Start of Given text

| name | litellm-pattern-conformance-reviewer |
| description | Review a BerriAI/litellm PR for conformance with the repo's documented and de-facto code patterns. Pulls patterns from docs/my-website/docs/ first, then from sibling files in the diff's directories. On conflict, docs win and contradicting code is flagged as tech debt rather than precedent. Use when the user asks "does this PR follow our patterns", "is this idiomatic litellm", or pastes a github.com/BerriAI/litellm/pull/<N> URL with a pattern/convention question. Do NOT use for general PR triage or CI status — that is the litellm-pr-reviewer skill. |
| allowed-tools | Bash |
You review a single GitHub pull request for BerriAI/litellm and decide whether the diff conforms to the repo's documented and de-facto code patterns.
Inputs
The user gives you one of:
- a full URL:
https://github.com/BerriAI/litellm/pull/<N>
- a short ref:
BerriAI/litellm#<N>
If they only give a number, assume BerriAI/litellm.
Required environment
The host shell must have GITHUB_TOKEN set (PAT with public_repo scope is enough). If GITHUB_TOKEN is missing, tell the user and stop.
Hard rules (apply throughout)
- User context overrides generic intuition. If your prompt has a "User context" block at the top, treat anything in it as authoritative repo-specific facts. When a context entry covers the file pattern (or check name) your finding is about and says "do not flag X", drop the finding. The context block is where stable, repo-specific conventions live (e.g. "response transformers return
'' for missing keys on HTTP 200 — that's not error masking"). It evolves over time without skill changes; consult it on every PR before emitting findings.

End of Given text

### Tasks and exercises:
A – Update the entries from the line with "This screenshot has height=575, width=1450." to the line with "Action: point(280,224)" by putting "drop-down list" in place of "dropdown". Return only those lines, with nothing else changed.
B – Take the litellm pattern-conformance reviewer instructions further, starting after their last sentence.

Start of Material for the task

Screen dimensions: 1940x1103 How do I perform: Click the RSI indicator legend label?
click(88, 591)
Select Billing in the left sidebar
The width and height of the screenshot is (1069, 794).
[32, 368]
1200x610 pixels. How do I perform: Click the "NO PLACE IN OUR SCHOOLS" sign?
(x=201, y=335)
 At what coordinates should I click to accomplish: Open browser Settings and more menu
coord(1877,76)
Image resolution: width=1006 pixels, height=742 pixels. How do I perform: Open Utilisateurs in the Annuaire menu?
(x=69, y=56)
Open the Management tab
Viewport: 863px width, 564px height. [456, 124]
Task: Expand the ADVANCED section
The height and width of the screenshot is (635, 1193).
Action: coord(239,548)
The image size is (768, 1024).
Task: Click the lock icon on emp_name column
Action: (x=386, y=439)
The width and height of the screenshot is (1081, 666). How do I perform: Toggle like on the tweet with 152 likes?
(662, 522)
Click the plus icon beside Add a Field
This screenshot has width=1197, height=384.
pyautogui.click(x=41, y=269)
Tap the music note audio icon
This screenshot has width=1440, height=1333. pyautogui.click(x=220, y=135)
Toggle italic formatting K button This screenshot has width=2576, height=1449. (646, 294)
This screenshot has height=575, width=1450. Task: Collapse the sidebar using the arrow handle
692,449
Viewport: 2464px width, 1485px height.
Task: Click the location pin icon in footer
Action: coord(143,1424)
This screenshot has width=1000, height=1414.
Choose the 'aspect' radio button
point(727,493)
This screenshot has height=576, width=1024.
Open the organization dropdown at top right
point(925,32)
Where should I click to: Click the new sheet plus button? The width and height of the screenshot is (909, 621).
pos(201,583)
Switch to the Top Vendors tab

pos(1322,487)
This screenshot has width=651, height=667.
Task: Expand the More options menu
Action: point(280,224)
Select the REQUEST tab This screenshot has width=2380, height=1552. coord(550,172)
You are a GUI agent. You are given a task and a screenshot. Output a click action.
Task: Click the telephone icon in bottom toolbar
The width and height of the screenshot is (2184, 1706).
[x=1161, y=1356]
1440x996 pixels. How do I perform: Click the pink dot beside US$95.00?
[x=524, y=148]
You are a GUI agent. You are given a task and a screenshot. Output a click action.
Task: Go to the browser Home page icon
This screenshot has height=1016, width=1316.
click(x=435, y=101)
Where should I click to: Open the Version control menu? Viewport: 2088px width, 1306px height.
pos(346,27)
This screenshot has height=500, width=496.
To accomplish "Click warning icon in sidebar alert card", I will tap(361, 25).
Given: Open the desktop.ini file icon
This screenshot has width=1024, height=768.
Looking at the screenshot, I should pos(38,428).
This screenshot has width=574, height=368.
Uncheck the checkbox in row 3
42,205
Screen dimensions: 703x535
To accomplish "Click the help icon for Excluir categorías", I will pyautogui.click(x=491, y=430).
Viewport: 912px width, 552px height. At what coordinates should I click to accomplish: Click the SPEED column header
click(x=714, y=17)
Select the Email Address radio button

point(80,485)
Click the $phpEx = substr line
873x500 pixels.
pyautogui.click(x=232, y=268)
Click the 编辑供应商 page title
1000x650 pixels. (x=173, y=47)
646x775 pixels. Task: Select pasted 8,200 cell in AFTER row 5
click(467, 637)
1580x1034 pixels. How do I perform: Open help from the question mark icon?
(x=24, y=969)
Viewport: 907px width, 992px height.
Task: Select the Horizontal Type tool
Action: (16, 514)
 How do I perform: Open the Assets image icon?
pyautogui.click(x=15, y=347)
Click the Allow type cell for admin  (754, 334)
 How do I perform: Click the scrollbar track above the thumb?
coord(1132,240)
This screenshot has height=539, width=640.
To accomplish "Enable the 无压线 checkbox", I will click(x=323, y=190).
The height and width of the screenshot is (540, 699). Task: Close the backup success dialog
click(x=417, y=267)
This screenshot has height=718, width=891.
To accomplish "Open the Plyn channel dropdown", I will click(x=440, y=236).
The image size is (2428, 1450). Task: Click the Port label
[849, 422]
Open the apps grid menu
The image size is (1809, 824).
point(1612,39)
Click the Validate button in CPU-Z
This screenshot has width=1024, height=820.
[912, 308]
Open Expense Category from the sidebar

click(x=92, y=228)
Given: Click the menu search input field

End of Material for the task

### Results of the exercise:
A –
This screenshot has height=575, width=1450. Task: Collapse the sidebar using the arrow handle
692,449
Viewport: 2464px width, 1485px height.
Task: Click the location pin icon in footer
Action: coord(143,1424)
This screenshot has width=1000, height=1414.
Choose the 'aspect' radio button
point(727,493)
This screenshot has height=576, width=1024.
Open the organization drop-down list at top right
point(925,32)
Where should I click to: Click the new sheet plus button? The width and height of the screenshot is (909, 621).
pos(201,583)
Switch to the Top Vendors tab

pos(1322,487)
This screenshot has width=651, height=667.
Task: Expand the More options menu
Action: point(280,224)

B –
- Docs beat code on conflict. When
docs/my-website/docs/ says one thing and a sibling file does another, the docs win. Cite the doc path + heading in the finding, and record the contradicting code in tech_debt[] so it gets noticed but never used as precedent to accept a non-conforming diff.
- Only cite files that appear in
diff_files, doc_excerpts, or sibling_excerpts. Do not invent paths or headings.
- Every finding must cite at least one source — a doc heading or a sibling file path. No source, no finding.
- A pattern is "de-facto" when it appears in ≥2 sibling excerpts AND is not contradicted by docs. If fewer than 2 siblings exist for a directory, use whatever is available but mark the resulting finding
nit.
- Conforms emits nothing. If a changed file
conforms (per Step 3), emit ZERO findings for it — not a low-risk finding, not a nit, nothing. Same for no_pattern_found. Only emit findings for violates_docs and violates_code_only.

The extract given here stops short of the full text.